Start of Excerpt to read

Endothelium-dependent relaxation in peripheral vasculature and kidney of non-insulin-dependent diabetes mellitus

Abstract

Desmopressin (DDAVP), an AVP·V 2-receptor agonist, evokes endothelium-dependent relaxation (EDR) due to nitric oxide (NO), EDR factor (EDRF) in the systemic vasculature, and glomerular afferent arterioles via AVP receptor(s). Glyceryl trinitrate (GTN) causes endothelium-independent (nonreceptor-mediated) vasodilation. We elucidated the possible involvement of EDRF in early non-insulin-dependent diabetes mellitus (NIDDM) and glomerular hyperfiltration (GHF) by DDAVP and GTN infusions. Patients with advanced DM nephropathy (DM · Np) ( n = 7) were also examined. DDAVP and GTN decreased the mean blood pressure in DM with GHF (DM + GHF) and without GHF (DM-GHF) greater than that in normal subjects (N), without any difference in the heart rate changes in any group. Plasma levels of cGMP, a cellular messenger of NO, were significantly increased by DDAVP and GTN with a similar increment in each group. DDAVP caused a significant increase in urinary cGMP excretion in each group with a similar increment in each group. However, it caused a transient increase in creatinine clearance only in DM + GHF although GTN did not, and an exaggerated excretion of urinary albumin in early NIDDM, especially in DM + GHF, without a change in β 2-microglobulin excretion. In contrast, in DM · Np GTN caused a decrease in blood pressure and an increase in plasma cGMP levels, but DDAVP did not. In conclusion, in peripheral vasculature and kidney, an enhanced sensitivity of vascular smooth muscle to NO is present in early NIDDM. The exaggerated dilation of glomerular afferent arterioles by preferentially produced NO in in situ, which causes a rise in P GC, might be partly responsible for the glomerular hyperfiltration and subsequently the increase in the glomerular protein permeation of DM + GHF. However, in peripheral blood vessels of DM · Np EDR is impaired. Thus, EDR seems to change with the development of NIDDM.

End of Excerpt to read

## Task objective
List every group of subjects named in the abstract on endothelium-dependent relaxation in diabetes, with the abbreviation it uses for each. The records that come next are separate material and are not part of the abstract.

Start of Source material

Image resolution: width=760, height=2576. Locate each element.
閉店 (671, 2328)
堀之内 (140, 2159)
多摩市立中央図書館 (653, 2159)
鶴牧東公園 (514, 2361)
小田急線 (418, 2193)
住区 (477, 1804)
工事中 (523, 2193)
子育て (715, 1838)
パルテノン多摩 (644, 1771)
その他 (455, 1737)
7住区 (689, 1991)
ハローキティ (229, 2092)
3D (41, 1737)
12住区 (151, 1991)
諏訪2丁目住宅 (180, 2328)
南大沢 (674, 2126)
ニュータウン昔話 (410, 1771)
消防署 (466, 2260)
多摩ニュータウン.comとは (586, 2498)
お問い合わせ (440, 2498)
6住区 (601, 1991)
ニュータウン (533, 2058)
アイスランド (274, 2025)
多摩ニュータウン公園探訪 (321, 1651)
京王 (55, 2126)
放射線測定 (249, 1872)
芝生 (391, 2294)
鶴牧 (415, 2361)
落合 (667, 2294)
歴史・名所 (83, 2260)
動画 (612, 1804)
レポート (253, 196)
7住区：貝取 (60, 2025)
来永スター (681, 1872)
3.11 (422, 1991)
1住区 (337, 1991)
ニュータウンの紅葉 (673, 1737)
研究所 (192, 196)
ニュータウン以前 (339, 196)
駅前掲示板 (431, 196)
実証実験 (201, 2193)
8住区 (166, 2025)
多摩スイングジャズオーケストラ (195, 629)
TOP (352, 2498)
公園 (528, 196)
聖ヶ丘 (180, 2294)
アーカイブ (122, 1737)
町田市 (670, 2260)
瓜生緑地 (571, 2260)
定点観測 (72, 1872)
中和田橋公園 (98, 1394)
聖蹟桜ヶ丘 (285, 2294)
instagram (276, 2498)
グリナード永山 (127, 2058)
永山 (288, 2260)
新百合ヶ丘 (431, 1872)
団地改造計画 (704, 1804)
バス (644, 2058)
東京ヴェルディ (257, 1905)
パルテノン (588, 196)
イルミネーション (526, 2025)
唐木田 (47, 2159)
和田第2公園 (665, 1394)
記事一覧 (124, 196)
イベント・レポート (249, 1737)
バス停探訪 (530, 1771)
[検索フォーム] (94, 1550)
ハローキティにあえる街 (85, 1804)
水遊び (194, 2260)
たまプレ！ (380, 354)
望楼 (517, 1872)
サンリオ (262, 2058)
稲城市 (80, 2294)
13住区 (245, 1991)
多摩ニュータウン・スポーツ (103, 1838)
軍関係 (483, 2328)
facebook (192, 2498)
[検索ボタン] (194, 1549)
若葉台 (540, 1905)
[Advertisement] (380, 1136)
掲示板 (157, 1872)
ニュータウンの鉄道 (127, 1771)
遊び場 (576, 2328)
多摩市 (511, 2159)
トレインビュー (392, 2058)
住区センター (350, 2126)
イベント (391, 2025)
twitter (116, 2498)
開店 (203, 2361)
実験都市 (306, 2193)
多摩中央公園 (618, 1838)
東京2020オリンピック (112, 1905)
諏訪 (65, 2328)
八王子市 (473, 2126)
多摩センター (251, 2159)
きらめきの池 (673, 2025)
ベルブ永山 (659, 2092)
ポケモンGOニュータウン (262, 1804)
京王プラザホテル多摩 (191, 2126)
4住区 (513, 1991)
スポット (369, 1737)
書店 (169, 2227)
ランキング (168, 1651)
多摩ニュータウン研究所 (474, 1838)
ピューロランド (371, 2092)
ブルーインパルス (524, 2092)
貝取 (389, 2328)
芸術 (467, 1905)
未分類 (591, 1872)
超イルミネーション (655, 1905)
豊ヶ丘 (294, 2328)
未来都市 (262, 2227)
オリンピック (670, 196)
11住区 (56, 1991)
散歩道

End of Source material

## Your solution
- Patients with advanced DM nephropathy (DM · Np)
- DM with glomerular hyperfiltration (DM + GHF)
- DM without glomerular hyperfiltration (DM-GHF)
- Normal subjects (N)